Orthopedic Treatment For Achilles Tendon Injury

by Administrator 15. May 2014 12:13

The Achilles tendon is the largest and one of the strongest tendons of the body, connecting muscles in the calf region to the heel bone. These tendons provide support and strength to the legs and are responsible for much of the mobility we possess. Although it is one of the strongest tendons found in the body, the Achilles tendon can be vulnerable to injury, especially for people who are in the sporting profession. Any injury to the Achilles tendon can result in extreme pain, loss of mobility and stability and debilitation. In such cases, orthopedic treatment should be sought immediately.

Causes

Achilles tendon injuries can be caused by a variety of different reasons like impact damage, wear and tear from overuse, and poor leg alignment. Mostly, cases of Achilles tendon injury are seen among athletes and sportsmen who use their legs heavily. Among common people, these injuries can occur as a result of flawed exercise routines, wrong posture or damage resulting from impacts like bumps and falls. Wearing footwear which stresses your feet out can also be a cause of a damaged Achilles tendon. People who have flat feet or over pronation can also be increasingly susceptible to this problem.

Symptoms

The most usual symptom associated with Achilles tendon injury is a sensation of acute pain in the heel region of the foot.

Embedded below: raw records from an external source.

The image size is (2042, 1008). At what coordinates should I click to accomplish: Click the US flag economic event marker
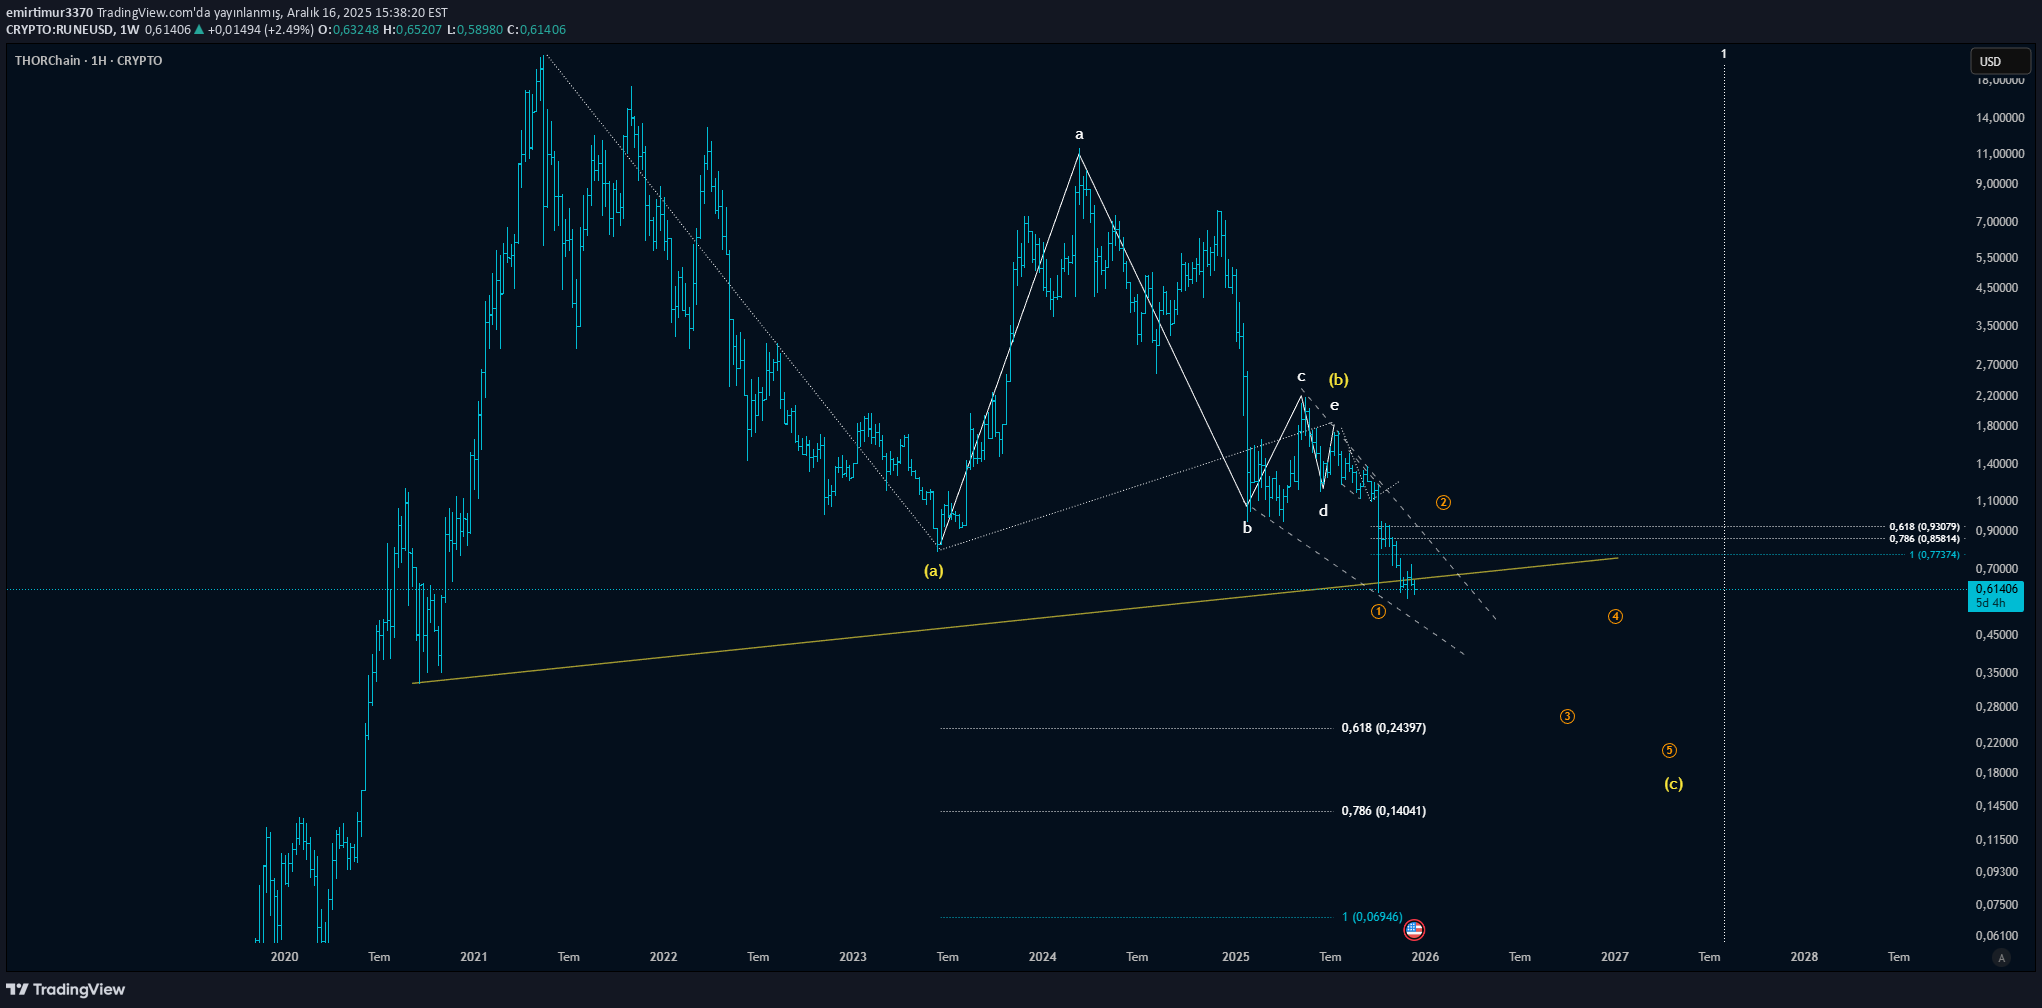pos(1414,930)
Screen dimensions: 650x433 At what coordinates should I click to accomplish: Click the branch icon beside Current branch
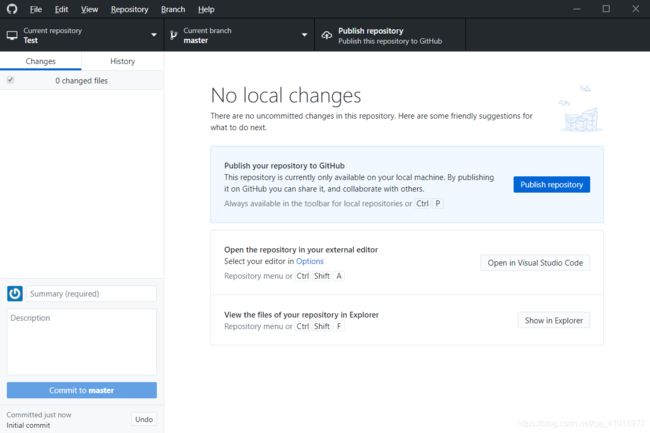[x=173, y=36]
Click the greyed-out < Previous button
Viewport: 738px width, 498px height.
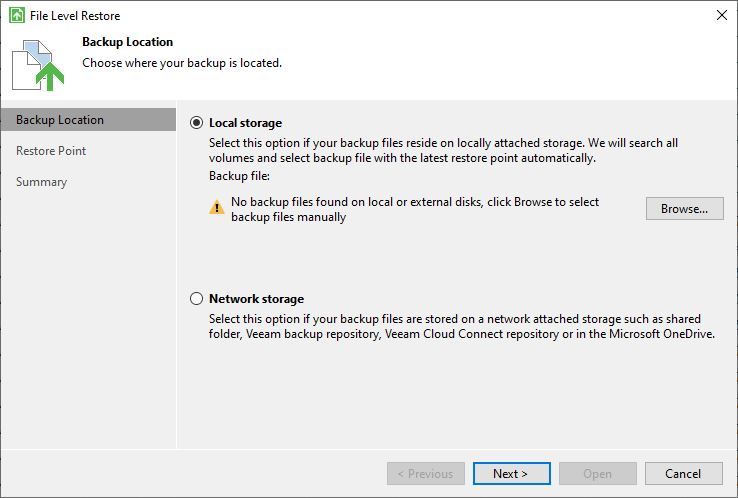425,474
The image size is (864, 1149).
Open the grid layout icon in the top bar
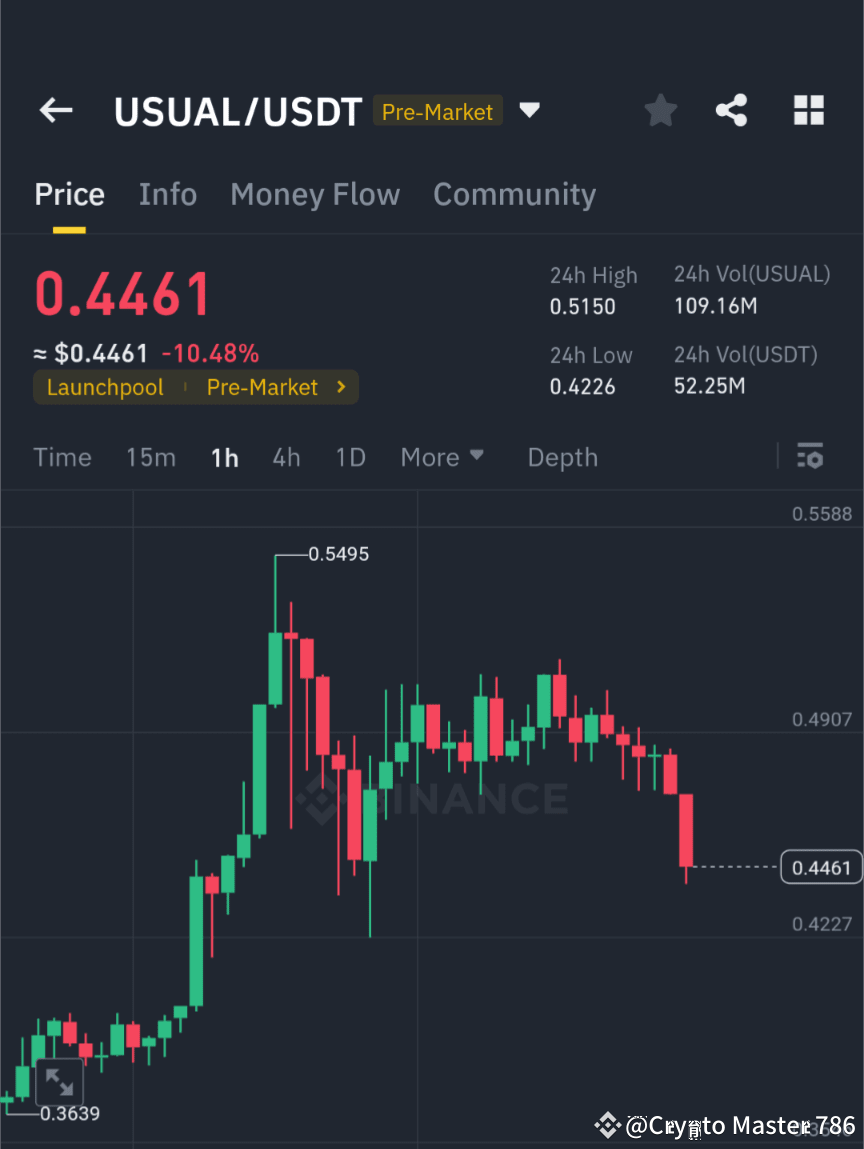point(808,111)
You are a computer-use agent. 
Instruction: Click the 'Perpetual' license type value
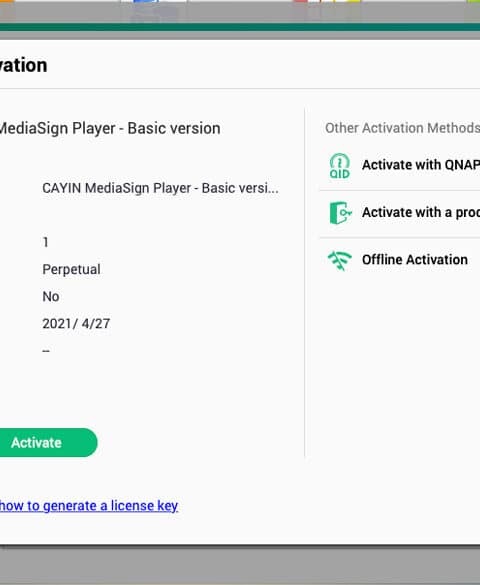tap(71, 269)
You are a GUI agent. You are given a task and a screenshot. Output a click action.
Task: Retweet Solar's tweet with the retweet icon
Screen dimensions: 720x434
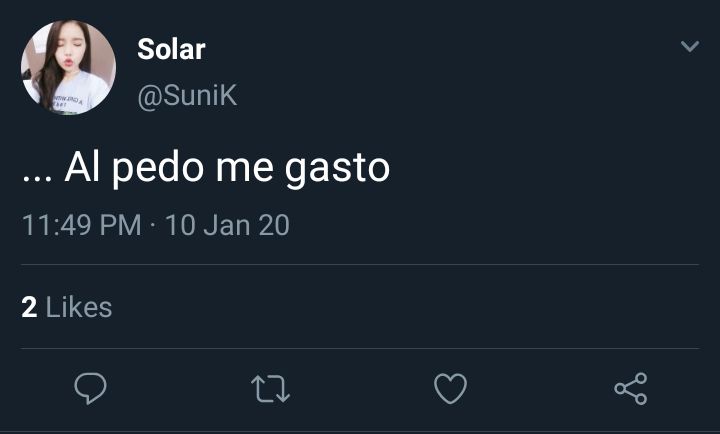click(x=270, y=389)
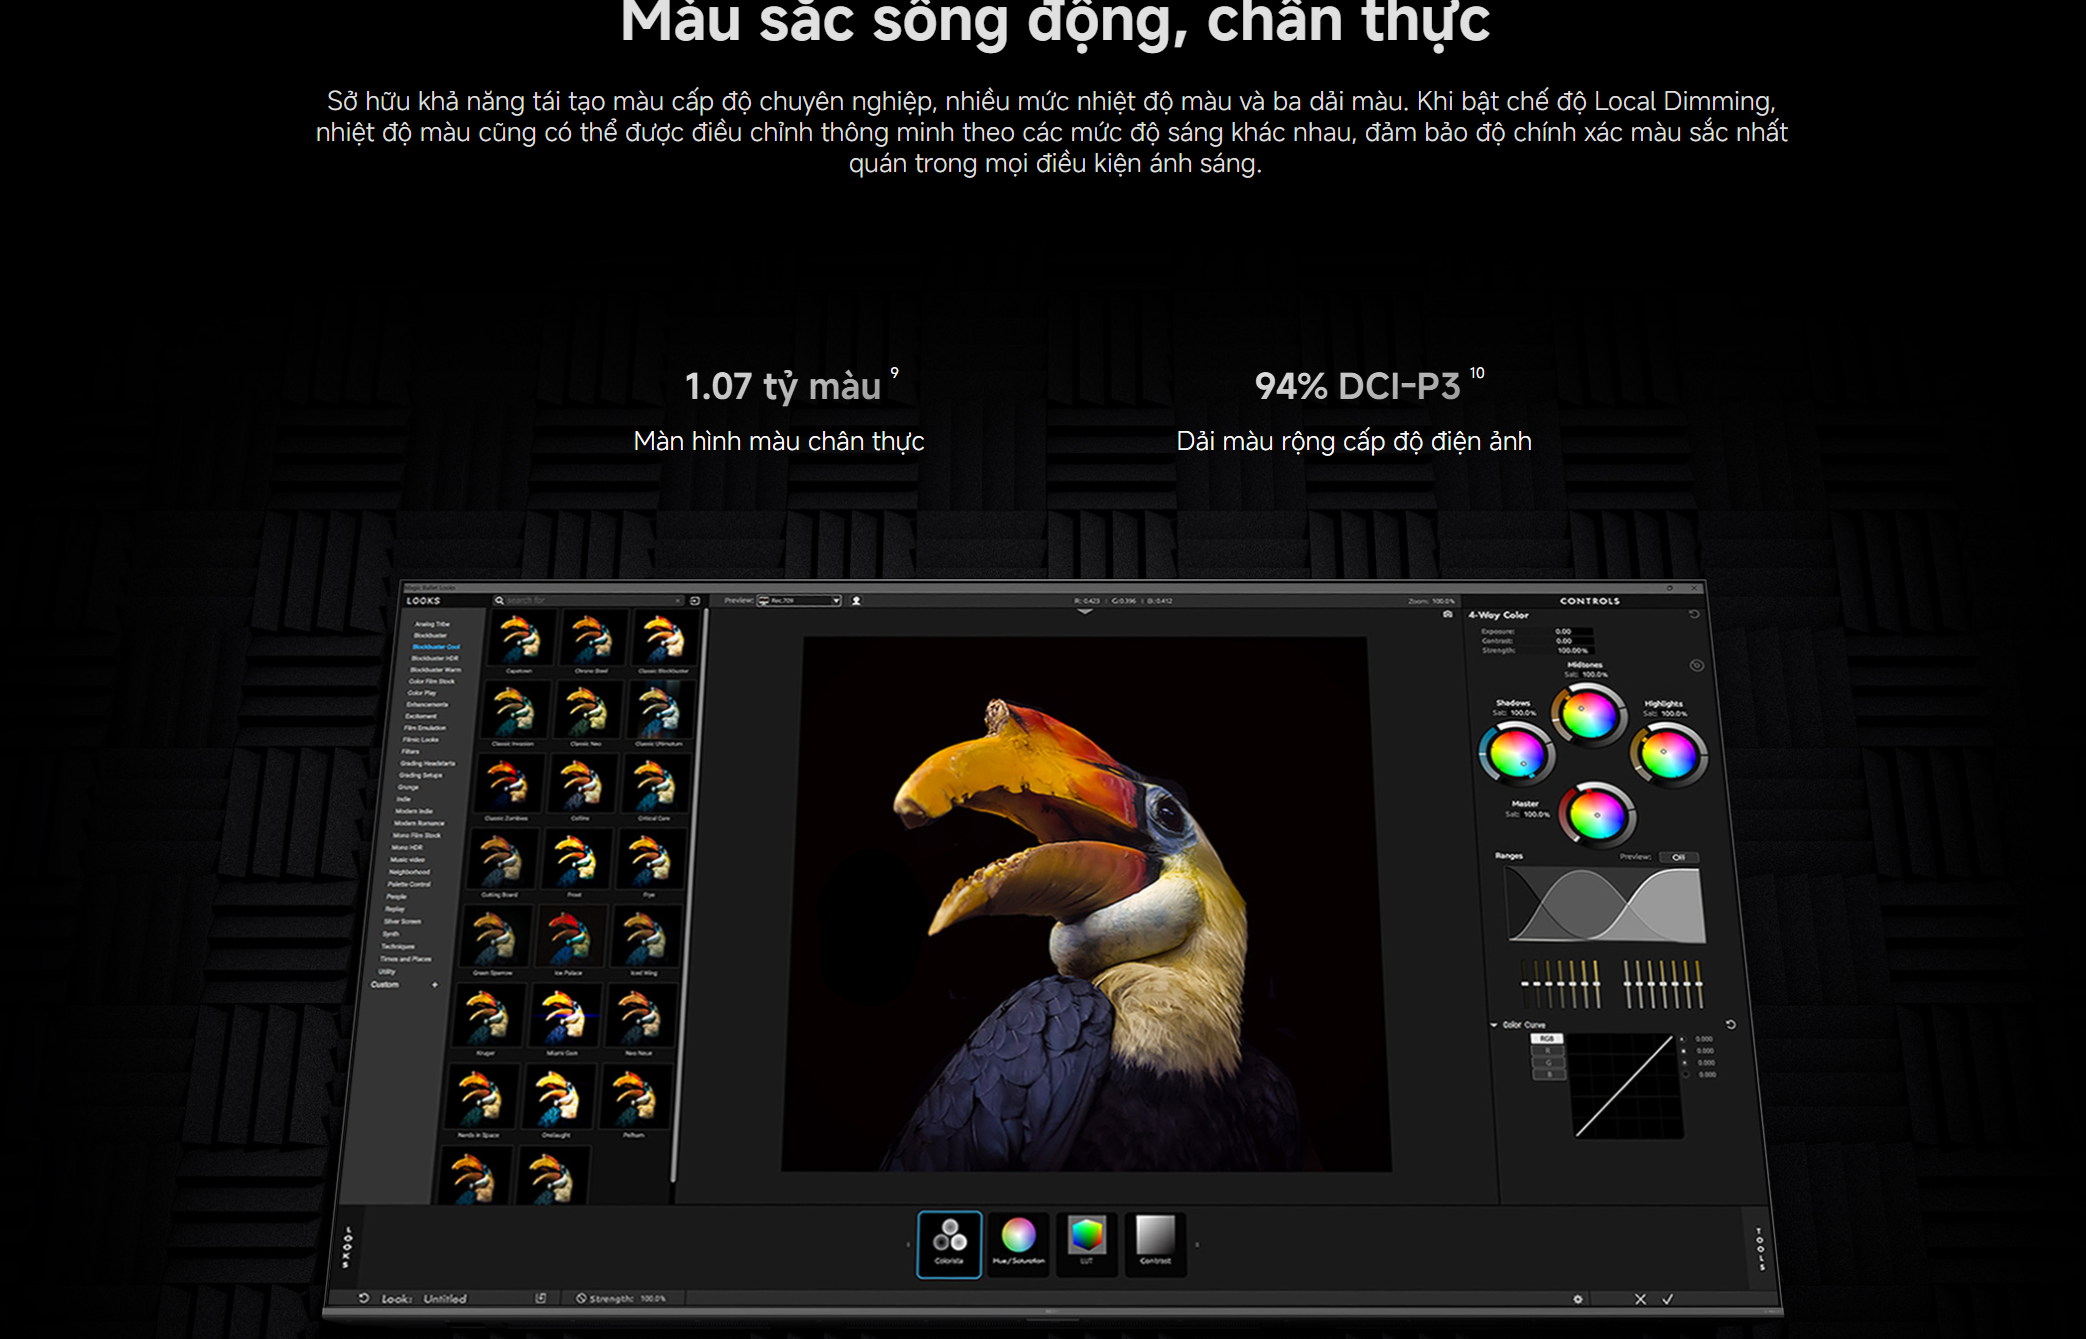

This pain can become extreme after long periods of inactivity or exercise such as walking or running. There can also be instances of inflammation in the region and cases of loss of balance and mobility and a general weakening of the foot. You might also feel some sluggishness in the affected leg, resulting in difficulty in standing and walking.

Treatment

Orthopedic treatment for Achilles tendon injuries generally starts with a proper diagnosis of the problem. This can be achieved with the help of a thorough physical examination accompanied by procedures such as x-rays. In mild cases, prescribed treatment is usually non-surgical and may contain rest, immobilization through the use of casts and stints, application of ice packs and over-the-counter anti-inflammatory medication. Patients might also be prescribed by an orthopedic surgeon to use crutches for support while walking. In more serious cases like when the tendon gets ruptured the only option is to go for a tendon repair surgery, which can be followed by a detailed post-operation rehabilitation and pain management procedures. In certain cases, physical therapy can also prove to be a great help for people affected with Achilles tendon injury.